Data excerpts

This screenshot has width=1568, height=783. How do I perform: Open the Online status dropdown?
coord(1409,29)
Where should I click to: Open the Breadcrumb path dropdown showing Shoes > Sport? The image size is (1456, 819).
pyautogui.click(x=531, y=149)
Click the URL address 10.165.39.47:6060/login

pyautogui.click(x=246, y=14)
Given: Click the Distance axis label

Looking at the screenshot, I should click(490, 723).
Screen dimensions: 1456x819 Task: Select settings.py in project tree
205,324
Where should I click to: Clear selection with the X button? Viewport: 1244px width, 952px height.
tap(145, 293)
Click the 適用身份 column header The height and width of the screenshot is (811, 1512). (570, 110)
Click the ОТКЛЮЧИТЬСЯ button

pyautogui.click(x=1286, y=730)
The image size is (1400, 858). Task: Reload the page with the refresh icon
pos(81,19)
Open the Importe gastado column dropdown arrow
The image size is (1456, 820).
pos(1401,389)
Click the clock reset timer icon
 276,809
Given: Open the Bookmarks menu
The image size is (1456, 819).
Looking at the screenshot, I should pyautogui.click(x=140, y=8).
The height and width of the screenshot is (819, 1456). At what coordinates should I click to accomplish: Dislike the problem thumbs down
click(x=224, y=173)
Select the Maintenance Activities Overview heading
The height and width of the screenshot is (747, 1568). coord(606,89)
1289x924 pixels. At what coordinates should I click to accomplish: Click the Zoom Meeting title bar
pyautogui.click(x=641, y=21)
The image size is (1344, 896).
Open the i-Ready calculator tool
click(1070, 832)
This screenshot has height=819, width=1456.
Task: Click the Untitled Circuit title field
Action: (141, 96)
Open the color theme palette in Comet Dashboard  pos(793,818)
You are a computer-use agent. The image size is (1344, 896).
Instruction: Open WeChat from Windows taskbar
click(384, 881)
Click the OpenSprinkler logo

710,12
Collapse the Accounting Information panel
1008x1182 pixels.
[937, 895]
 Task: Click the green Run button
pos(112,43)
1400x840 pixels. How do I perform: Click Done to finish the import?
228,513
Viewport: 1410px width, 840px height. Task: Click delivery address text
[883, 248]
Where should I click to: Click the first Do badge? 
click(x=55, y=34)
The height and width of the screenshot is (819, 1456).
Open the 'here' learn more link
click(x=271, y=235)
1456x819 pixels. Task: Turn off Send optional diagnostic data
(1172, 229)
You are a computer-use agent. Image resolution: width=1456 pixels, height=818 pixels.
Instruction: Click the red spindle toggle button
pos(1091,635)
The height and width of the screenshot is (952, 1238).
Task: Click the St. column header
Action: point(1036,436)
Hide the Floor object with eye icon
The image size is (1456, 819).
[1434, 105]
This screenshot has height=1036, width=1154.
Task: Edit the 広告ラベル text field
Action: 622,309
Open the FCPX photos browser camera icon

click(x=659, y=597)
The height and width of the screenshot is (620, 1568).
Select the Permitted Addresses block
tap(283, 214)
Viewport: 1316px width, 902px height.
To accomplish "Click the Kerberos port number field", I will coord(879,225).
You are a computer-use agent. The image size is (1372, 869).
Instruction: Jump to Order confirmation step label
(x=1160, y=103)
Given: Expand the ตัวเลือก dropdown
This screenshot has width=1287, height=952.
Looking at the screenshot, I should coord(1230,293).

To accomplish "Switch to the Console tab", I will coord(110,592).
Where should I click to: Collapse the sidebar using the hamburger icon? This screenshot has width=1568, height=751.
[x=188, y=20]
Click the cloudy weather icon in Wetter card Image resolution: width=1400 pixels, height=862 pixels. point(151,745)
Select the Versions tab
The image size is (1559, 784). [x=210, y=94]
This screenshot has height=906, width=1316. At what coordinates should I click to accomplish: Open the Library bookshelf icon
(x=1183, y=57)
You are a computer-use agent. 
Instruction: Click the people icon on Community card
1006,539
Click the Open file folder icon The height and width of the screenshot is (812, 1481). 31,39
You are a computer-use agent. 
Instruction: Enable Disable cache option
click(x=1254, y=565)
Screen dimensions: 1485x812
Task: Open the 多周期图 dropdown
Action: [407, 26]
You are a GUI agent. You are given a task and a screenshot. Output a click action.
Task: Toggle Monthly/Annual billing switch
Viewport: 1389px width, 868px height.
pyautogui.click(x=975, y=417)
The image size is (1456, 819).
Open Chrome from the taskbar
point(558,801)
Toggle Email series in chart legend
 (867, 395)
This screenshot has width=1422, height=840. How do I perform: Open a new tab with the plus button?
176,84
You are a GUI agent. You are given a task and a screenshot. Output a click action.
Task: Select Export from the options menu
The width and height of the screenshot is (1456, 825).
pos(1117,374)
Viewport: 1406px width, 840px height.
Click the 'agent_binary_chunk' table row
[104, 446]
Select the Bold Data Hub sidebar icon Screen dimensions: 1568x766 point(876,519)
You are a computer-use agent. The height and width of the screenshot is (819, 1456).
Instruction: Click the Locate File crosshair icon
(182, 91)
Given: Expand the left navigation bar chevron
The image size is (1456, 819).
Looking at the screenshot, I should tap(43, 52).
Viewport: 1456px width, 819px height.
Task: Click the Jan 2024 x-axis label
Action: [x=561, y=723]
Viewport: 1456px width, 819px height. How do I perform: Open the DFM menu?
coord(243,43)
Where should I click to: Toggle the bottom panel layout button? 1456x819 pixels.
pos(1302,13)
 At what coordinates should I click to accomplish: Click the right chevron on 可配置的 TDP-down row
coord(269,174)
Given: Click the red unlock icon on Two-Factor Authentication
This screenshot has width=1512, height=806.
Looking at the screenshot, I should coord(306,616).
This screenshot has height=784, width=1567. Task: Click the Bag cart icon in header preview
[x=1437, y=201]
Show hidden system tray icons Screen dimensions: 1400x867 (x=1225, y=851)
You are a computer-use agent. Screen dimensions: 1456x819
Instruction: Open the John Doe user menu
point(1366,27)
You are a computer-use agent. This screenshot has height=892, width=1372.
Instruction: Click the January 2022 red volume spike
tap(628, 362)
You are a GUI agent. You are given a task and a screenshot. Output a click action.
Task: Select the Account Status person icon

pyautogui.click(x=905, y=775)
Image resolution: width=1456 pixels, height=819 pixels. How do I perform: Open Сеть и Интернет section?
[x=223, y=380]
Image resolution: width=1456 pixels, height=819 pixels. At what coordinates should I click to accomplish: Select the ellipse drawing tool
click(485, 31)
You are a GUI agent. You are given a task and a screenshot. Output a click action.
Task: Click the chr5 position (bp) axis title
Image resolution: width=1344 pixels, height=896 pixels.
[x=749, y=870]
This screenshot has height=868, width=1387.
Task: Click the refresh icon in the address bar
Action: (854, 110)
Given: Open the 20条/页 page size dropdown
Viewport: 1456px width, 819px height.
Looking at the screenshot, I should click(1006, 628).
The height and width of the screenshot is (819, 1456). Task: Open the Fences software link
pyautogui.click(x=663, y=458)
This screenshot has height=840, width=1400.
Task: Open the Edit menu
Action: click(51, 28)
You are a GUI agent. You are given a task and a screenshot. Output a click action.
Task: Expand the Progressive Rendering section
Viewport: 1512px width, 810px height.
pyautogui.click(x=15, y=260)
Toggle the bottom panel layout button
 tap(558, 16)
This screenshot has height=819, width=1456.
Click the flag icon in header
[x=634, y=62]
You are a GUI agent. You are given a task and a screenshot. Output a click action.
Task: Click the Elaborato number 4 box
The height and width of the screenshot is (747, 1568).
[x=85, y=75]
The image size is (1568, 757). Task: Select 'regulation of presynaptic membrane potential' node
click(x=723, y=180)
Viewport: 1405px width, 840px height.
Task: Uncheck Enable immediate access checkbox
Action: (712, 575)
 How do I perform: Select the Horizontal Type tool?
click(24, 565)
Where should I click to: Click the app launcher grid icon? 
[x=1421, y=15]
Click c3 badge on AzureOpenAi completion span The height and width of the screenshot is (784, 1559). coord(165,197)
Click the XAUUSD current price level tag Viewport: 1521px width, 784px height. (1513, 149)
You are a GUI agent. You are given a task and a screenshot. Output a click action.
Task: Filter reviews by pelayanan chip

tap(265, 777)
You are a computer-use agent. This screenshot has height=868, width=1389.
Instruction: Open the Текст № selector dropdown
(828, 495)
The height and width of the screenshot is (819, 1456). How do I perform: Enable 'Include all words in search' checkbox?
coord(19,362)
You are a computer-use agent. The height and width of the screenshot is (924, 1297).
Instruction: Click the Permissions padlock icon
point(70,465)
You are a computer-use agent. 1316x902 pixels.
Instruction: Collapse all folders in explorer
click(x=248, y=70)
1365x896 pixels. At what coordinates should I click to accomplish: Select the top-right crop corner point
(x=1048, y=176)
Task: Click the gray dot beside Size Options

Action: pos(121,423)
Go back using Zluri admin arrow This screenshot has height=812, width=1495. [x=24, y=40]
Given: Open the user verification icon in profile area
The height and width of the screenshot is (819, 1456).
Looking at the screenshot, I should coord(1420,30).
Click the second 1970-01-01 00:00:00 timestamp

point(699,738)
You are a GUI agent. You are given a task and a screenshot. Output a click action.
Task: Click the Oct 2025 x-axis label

[Task prompt] Reproduce exactly the lines above from the line with "Instruction: Open the Текст" to the line with "is (924, 1297).", including both, and add nothing.

[Exercise output]
Instruction: Open the Текст № selector dropdown
(828, 495)
The height and width of the screenshot is (819, 1456). How do I perform: Enable 'Include all words in search' checkbox?
coord(19,362)
You are a computer-use agent. The height and width of the screenshot is (924, 1297).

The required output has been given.